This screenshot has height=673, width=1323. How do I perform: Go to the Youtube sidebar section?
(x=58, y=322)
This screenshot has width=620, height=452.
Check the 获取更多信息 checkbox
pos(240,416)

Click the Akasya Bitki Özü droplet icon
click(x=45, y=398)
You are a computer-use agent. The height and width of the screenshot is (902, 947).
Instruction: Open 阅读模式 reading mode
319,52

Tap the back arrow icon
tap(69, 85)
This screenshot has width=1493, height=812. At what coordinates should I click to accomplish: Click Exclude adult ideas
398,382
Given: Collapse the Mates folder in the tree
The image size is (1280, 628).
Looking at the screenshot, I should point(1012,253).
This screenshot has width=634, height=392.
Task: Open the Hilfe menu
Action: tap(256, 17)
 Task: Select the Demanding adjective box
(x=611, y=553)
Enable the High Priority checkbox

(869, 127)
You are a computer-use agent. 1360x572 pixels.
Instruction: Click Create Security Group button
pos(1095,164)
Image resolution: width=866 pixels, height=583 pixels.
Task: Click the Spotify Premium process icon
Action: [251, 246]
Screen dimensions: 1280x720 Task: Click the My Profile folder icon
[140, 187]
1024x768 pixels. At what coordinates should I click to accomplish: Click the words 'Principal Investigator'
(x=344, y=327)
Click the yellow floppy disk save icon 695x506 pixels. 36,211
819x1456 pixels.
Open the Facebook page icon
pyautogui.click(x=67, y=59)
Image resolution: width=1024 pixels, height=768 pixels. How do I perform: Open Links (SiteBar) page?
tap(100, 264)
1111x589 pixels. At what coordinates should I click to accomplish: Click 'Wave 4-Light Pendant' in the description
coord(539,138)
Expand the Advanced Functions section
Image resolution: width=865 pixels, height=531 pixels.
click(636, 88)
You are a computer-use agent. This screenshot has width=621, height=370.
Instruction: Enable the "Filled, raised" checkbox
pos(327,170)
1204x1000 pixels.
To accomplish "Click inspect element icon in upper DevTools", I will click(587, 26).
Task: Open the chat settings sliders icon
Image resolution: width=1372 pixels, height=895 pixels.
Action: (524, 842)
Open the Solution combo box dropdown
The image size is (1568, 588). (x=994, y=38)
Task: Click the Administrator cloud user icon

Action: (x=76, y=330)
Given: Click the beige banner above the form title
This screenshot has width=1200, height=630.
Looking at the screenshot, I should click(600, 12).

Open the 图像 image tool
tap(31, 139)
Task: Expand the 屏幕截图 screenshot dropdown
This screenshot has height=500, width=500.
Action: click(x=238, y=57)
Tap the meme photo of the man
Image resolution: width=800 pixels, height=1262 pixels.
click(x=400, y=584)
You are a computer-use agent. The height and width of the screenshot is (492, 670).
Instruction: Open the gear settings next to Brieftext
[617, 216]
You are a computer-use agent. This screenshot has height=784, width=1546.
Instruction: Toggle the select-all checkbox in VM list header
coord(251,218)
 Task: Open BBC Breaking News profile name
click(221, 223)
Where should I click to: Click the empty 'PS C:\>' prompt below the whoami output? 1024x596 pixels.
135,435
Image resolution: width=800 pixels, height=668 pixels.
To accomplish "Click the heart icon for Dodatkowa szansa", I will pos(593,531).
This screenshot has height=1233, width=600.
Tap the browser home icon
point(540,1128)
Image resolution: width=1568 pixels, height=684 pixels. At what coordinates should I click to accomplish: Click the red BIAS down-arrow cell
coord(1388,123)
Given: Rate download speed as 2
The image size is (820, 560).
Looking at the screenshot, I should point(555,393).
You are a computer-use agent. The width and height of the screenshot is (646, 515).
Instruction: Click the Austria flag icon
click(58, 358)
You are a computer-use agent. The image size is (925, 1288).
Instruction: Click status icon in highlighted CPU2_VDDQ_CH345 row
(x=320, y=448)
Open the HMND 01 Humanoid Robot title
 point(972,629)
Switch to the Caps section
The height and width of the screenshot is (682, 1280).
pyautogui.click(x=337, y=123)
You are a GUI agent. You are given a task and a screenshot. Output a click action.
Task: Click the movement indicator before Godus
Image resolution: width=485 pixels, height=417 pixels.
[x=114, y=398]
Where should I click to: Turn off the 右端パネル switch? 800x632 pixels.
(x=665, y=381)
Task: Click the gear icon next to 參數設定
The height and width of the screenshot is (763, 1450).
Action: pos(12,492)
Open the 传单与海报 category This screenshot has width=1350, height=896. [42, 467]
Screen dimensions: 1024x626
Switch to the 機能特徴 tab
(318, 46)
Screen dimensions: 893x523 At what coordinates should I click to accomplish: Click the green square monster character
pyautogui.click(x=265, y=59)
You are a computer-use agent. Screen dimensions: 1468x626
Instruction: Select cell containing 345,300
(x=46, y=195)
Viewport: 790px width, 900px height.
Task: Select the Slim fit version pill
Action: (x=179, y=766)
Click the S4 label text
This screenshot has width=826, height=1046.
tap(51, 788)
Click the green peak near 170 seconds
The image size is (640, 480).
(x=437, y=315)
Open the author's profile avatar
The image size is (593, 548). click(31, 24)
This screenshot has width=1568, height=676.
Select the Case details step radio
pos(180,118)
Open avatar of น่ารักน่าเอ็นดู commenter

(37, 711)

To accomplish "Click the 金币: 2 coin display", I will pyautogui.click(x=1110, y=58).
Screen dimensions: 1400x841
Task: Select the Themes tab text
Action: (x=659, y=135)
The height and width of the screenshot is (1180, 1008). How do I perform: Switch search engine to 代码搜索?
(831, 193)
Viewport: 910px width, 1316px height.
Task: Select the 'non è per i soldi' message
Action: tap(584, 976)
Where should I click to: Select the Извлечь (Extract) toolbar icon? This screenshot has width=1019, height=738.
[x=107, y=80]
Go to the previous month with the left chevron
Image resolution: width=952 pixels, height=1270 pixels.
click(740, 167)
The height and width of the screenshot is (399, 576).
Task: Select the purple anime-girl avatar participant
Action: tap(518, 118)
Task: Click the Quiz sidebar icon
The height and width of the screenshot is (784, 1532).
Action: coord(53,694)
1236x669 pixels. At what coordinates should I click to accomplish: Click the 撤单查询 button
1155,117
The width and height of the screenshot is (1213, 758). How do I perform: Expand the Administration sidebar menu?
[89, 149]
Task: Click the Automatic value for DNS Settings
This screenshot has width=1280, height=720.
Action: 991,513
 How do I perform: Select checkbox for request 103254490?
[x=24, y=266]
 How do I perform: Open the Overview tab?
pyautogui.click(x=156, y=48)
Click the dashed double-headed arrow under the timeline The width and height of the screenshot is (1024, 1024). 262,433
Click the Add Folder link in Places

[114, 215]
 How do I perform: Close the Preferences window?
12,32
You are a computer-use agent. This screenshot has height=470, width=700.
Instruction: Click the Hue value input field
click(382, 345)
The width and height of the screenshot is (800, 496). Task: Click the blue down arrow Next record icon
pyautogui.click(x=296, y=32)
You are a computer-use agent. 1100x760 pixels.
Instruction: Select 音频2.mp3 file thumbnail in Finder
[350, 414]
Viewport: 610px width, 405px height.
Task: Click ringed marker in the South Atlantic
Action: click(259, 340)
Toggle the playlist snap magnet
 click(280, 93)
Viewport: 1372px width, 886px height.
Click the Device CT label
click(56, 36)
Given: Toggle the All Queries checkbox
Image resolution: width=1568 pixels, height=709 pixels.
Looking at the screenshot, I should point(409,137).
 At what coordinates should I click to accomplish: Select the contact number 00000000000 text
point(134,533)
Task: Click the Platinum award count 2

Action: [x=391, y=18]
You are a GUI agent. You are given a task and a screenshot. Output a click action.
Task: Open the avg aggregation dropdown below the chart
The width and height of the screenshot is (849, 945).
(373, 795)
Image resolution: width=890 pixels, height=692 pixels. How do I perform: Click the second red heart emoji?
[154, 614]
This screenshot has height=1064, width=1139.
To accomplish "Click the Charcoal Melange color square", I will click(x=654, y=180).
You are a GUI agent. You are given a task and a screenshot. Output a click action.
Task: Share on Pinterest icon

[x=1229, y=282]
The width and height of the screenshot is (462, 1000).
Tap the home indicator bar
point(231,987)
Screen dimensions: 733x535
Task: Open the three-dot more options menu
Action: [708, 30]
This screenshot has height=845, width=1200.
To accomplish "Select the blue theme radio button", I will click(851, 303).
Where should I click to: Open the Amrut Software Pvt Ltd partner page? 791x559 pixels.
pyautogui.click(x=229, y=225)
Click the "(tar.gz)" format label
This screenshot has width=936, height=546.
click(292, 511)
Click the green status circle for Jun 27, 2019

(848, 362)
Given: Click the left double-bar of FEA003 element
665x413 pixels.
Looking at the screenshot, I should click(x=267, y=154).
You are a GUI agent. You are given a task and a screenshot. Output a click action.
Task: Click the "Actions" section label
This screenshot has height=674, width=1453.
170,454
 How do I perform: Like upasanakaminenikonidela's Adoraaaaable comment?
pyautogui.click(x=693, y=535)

★ ★ ★ ★ ★ ★ ★

Exercise goal → Pull out each line from the entries above that contains the word "will", and copy those lines.

Result of the task →
To accomplish "Click inspect element icon in upper DevTools", I will click(587, 26).
To accomplish "Click the heart icon for Dodatkowa szansa", I will pos(593,531).
To accomplish "Click the 金币: 2 coin display", I will pyautogui.click(x=1110, y=58).
To accomplish "Click the Charcoal Melange color square", I will click(x=654, y=180).
To accomplish "Select the blue theme radio button", I will click(851, 303).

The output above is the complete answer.